Evaluation

As any designer, you want to know if your design works well; in the case of your strategy whether it returns the 'right' results or recommendations. With Sparque Desk you are able to do just that, by having stakeholders/users assess the output of your strategy for tests you created for it. With these assessments you can measure if your strategy is performing well or if it needs to be altered. You manage this process in this section of Sparque Desk.

Creating a Testset

You create a testset by giving it a name and setting its template. You can do this either by selecting a predefined template from the list or by creating a new one. The template you set for a testset should match the API Template of the strategy you want to use it for. In the case of a 'movie search' testset the strategy expects a strategy parameter 'query' of type [STRING]:


Create a testset

Create a Testset

Once you have created a testset you can fill it with tests, instantiations of one or more strategy parameters:


Fill a testset

Fill a Testset

Inviting Assessors

Different persons can contribute to assessing the returned results. Every assessor manages her own set of reviews and is able to delete assessments. You cannot delete other people's assessments.


Testset menu1

You can provide how many assessors are needed and how many topics they need to assess. The topics are automatically allocated among the different assessors. In this way every topic receives neatly distributed assessments.


Assessors invite1

Assessors invite2

Assessors invite3

After providing e-mailadresses of the assessors, a unique assessment-link is created to share with the assessor.

Scoring Results


Testset menu2

By clicking a topic, results are shown to the assessor. It's up to her to decide and state if the results are relevant, by giving a thumbs up or down or so-so.


Assess results example

Checking Overall Strategy-quality

By cumulating all assessments in an overall score, you are able to determine how well a strategy performs.
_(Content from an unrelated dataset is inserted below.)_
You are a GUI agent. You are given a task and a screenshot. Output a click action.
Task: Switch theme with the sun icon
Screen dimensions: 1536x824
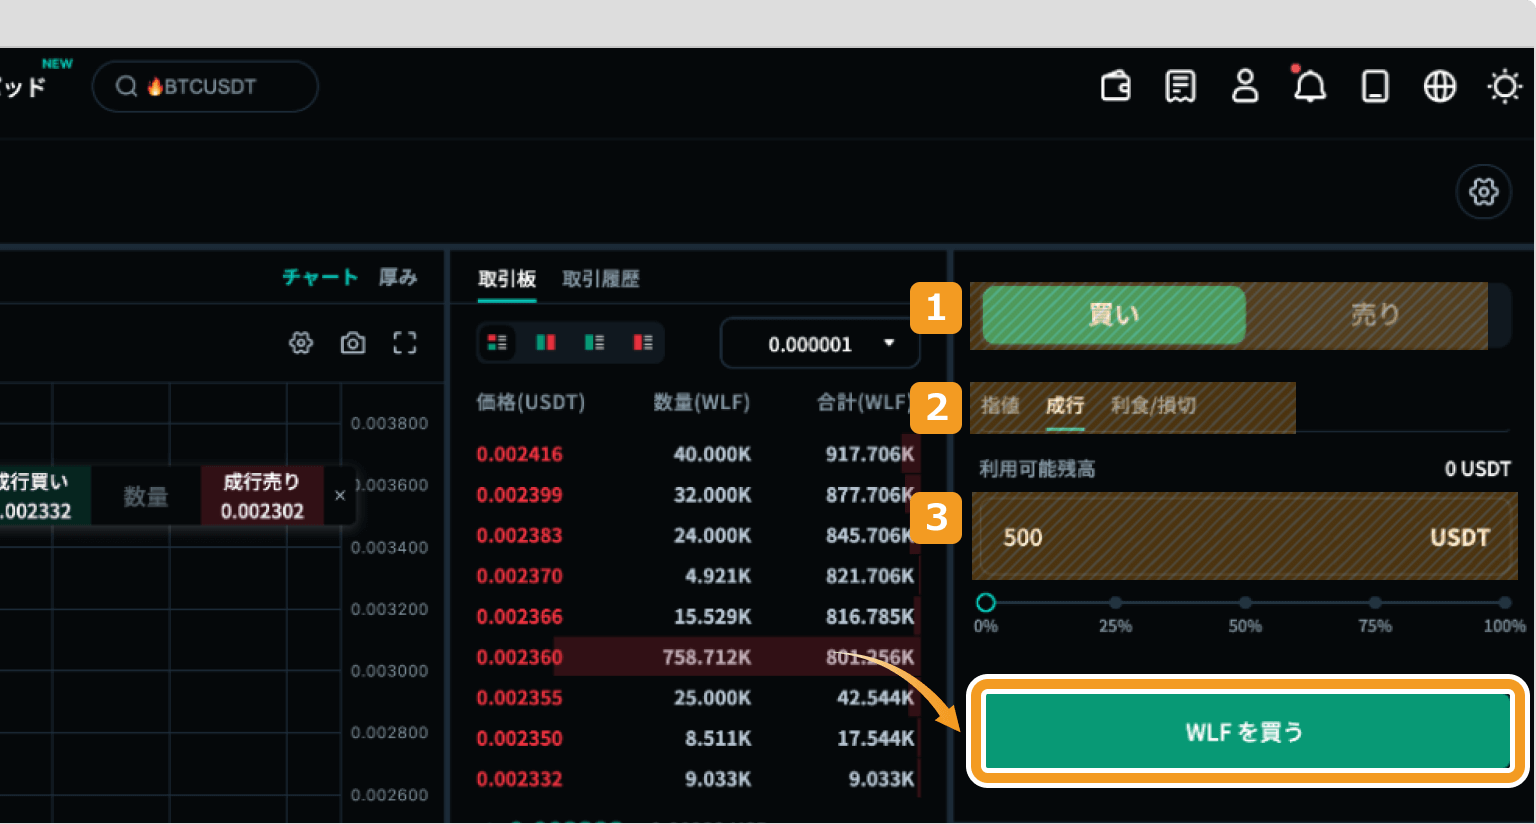1504,87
Testsets and assessments are saved and archived, so you can try out different versions in parallel, and see if and how alternatives are performing.


Testset menu3

Evaluation

Important notice: A strategy can return (new) results that aren't asessed yet. Before comparing scores with other strategies, you need to make sure that the top10-results have a score on every test.

You can make sure of this, by choosing options > assess results from a strategy, and walk through the tests to see if any non-assessed (white) results are shown.